[[ DATA FOR REVIEW open ]]

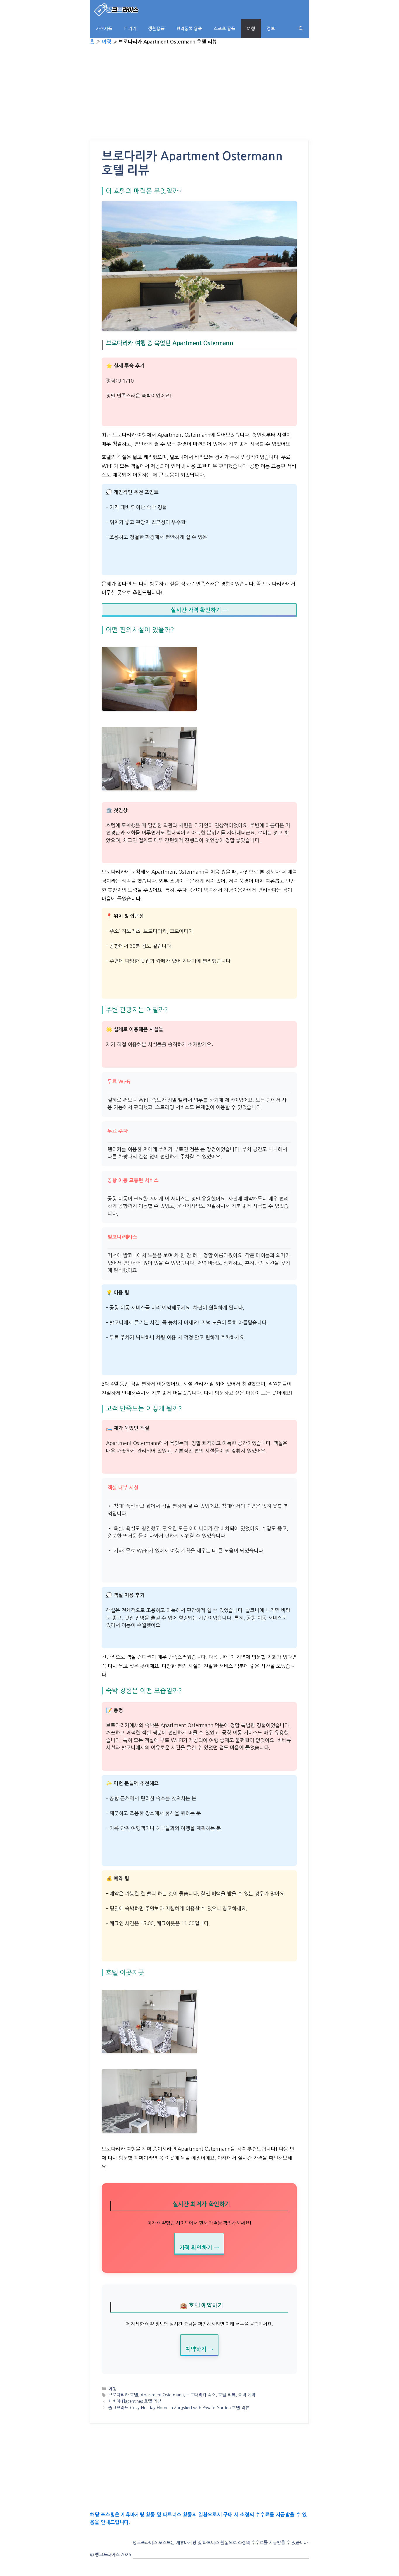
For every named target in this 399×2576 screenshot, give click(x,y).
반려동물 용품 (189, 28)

[[ DATA FOR REVIEW closed ]]
[[ DATA FOR REVIEW open ]]

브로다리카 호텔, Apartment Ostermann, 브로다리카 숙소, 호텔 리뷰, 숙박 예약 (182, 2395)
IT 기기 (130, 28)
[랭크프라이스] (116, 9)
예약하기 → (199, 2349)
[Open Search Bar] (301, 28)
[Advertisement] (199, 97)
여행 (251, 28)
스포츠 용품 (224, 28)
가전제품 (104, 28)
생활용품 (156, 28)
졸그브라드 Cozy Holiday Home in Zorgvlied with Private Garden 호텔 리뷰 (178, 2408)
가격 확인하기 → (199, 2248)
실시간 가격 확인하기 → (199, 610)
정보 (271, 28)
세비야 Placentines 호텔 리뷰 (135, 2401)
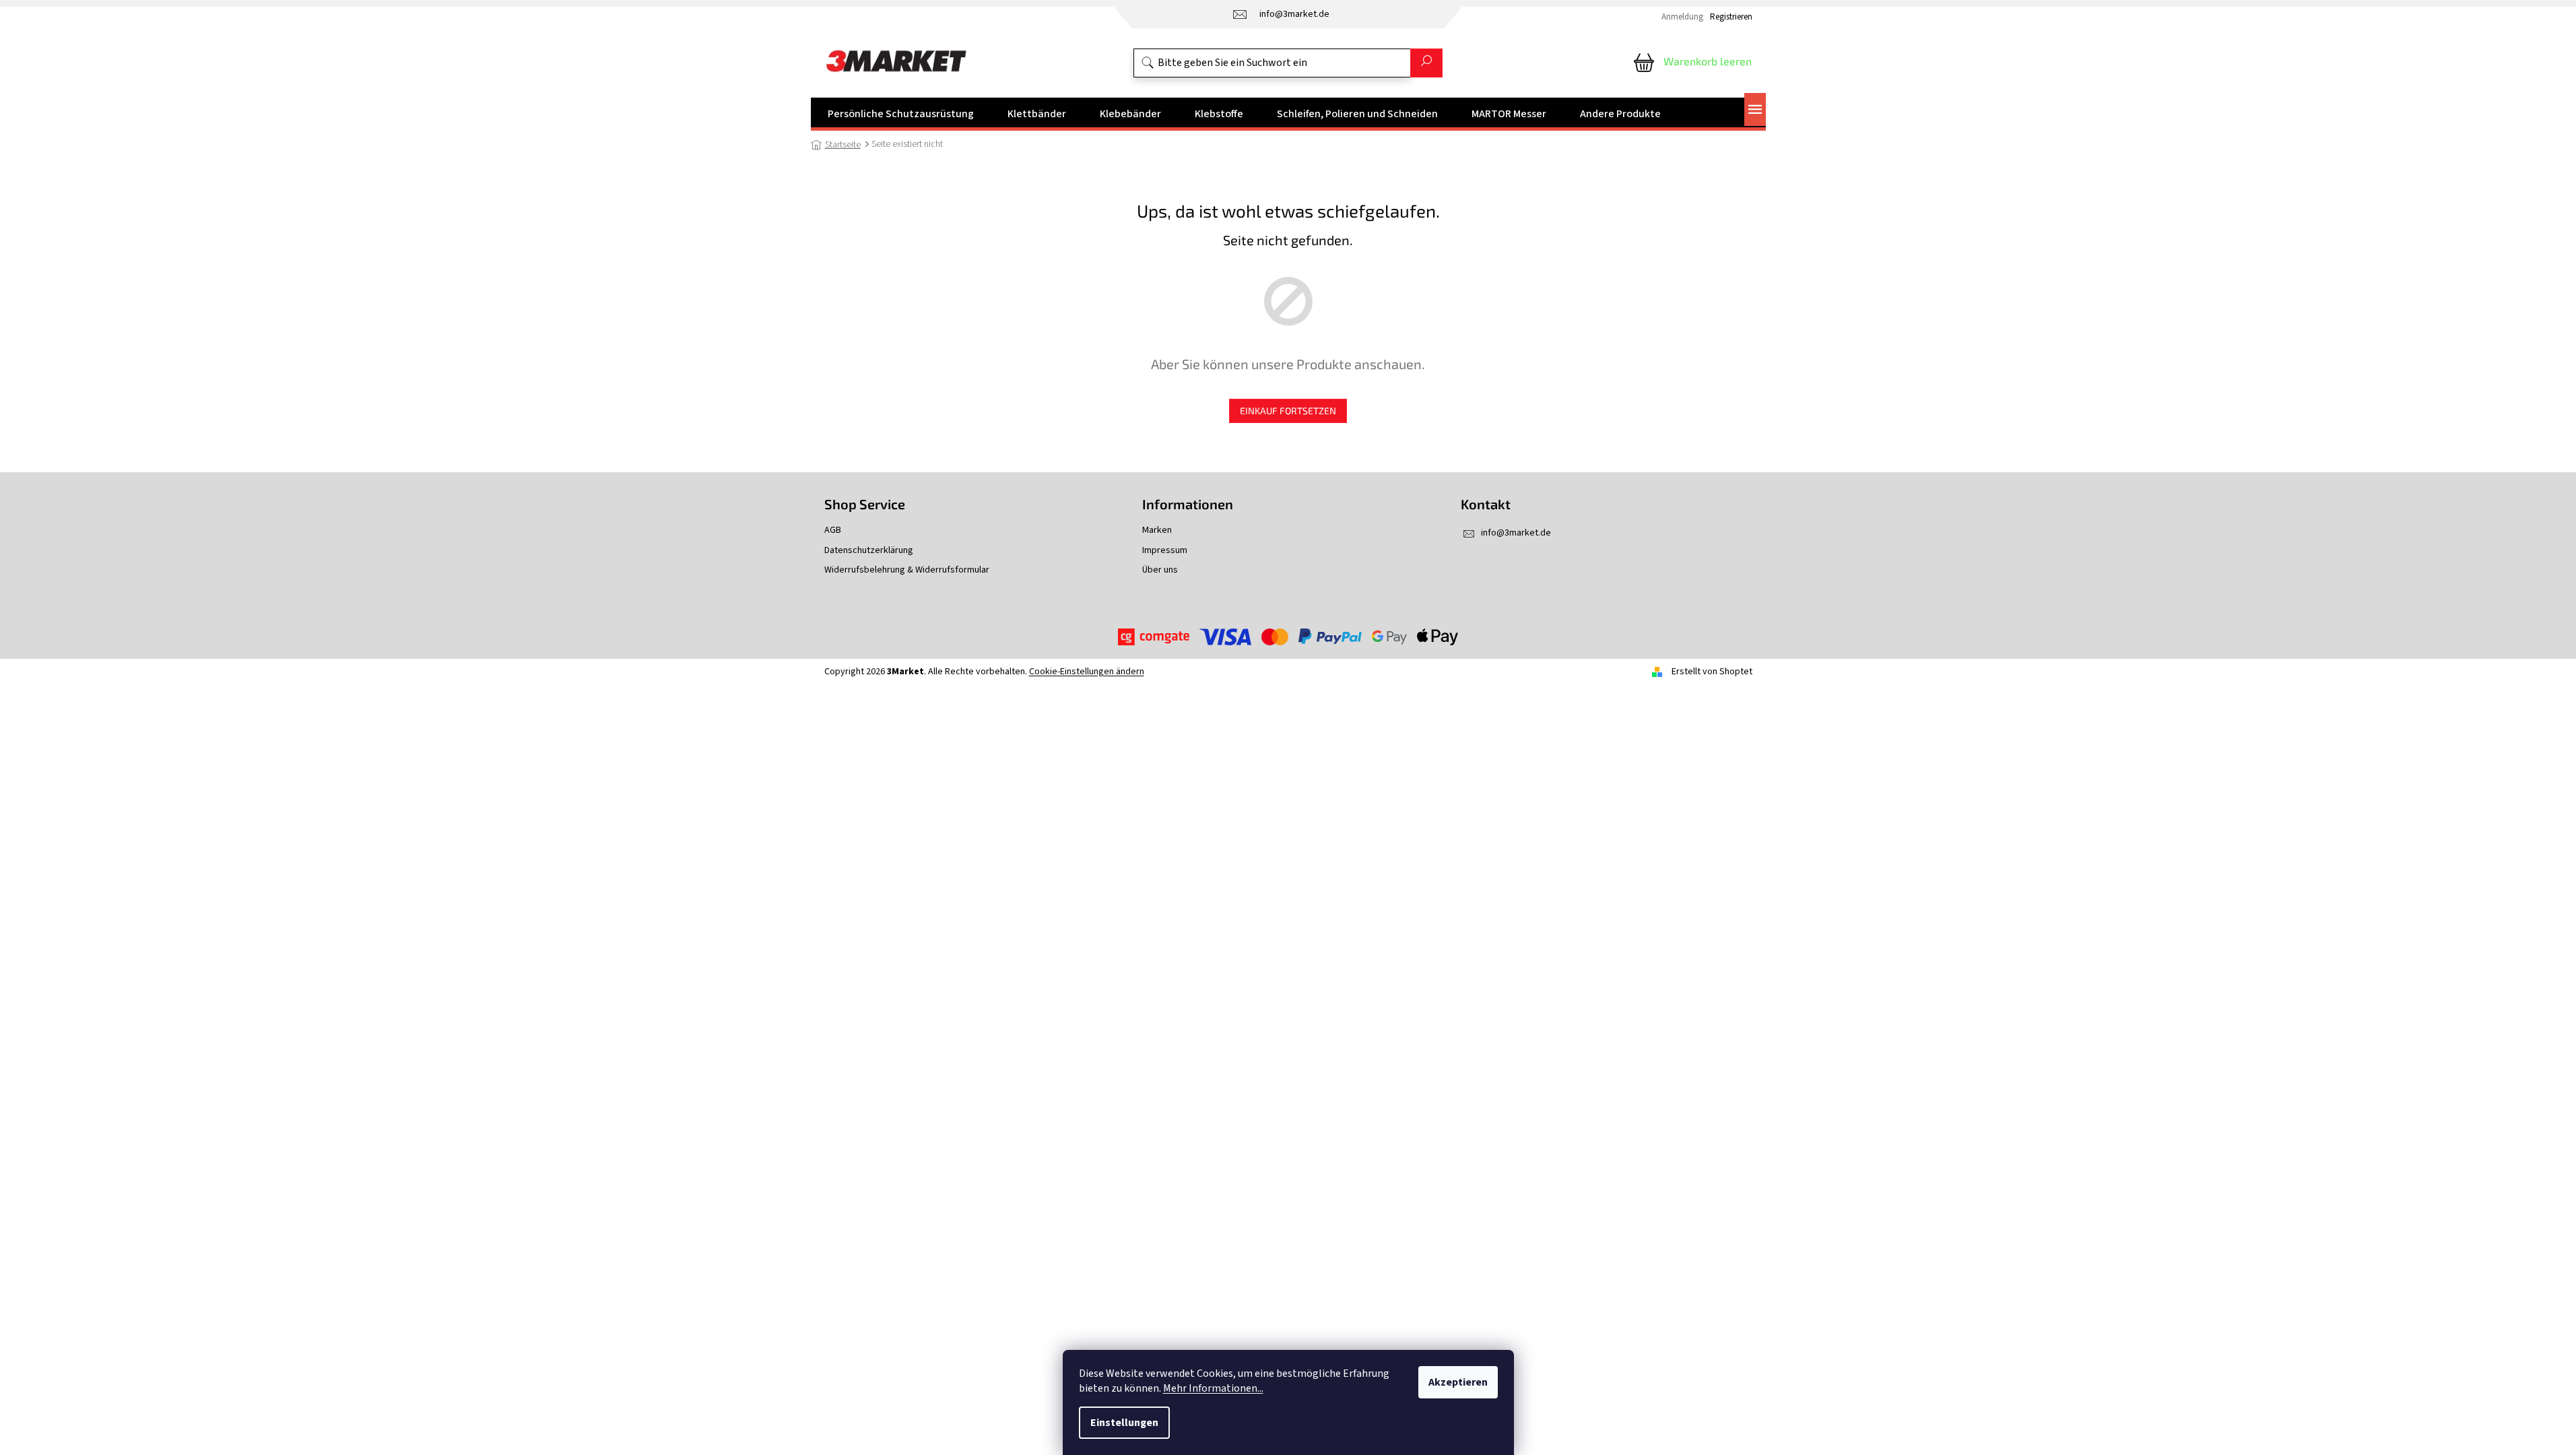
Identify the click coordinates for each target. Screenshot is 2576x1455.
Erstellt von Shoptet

[[ DATA FOR REVIEW closed ]]
[[ DATA FOR REVIEW open ]]

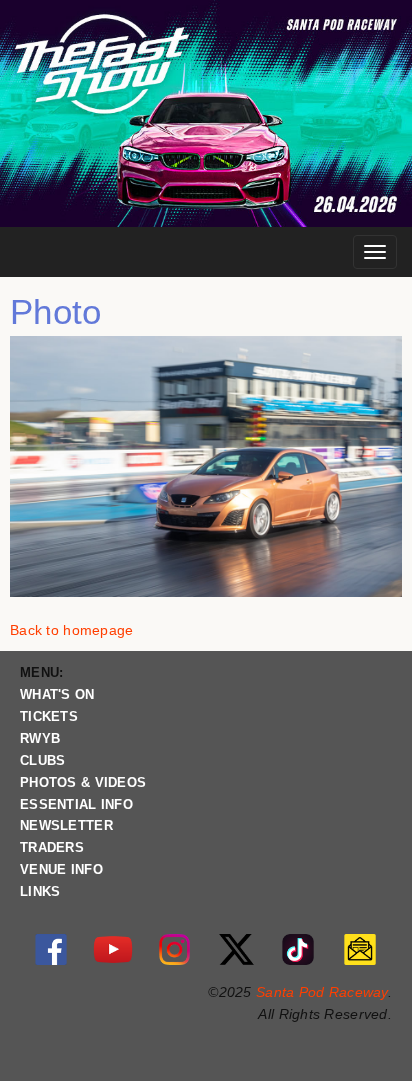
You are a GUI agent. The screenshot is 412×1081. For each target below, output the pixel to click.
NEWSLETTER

[[ DATA FOR REVIEW closed ]]

EXERCISE:
The answer is those lines of the material above that run from the one containing "졸그브라드 Cozy Holiday" up to and including the one containing "Erstellt von Shoptet", restated exactly and without images.

REPLY:
졸그브라드 Cozy Holiday Home in Zorgvlied with Private Garden 호텔 리뷰 (178, 2408)
가격 확인하기 → (199, 2248)
실시간 가격 확인하기 → (199, 610)
정보 (271, 28)
세비야 Placentines 호텔 리뷰 (135, 2401)
Identify the click coordinates for each target. Screenshot is 2576x1455.
Erstellt von Shoptet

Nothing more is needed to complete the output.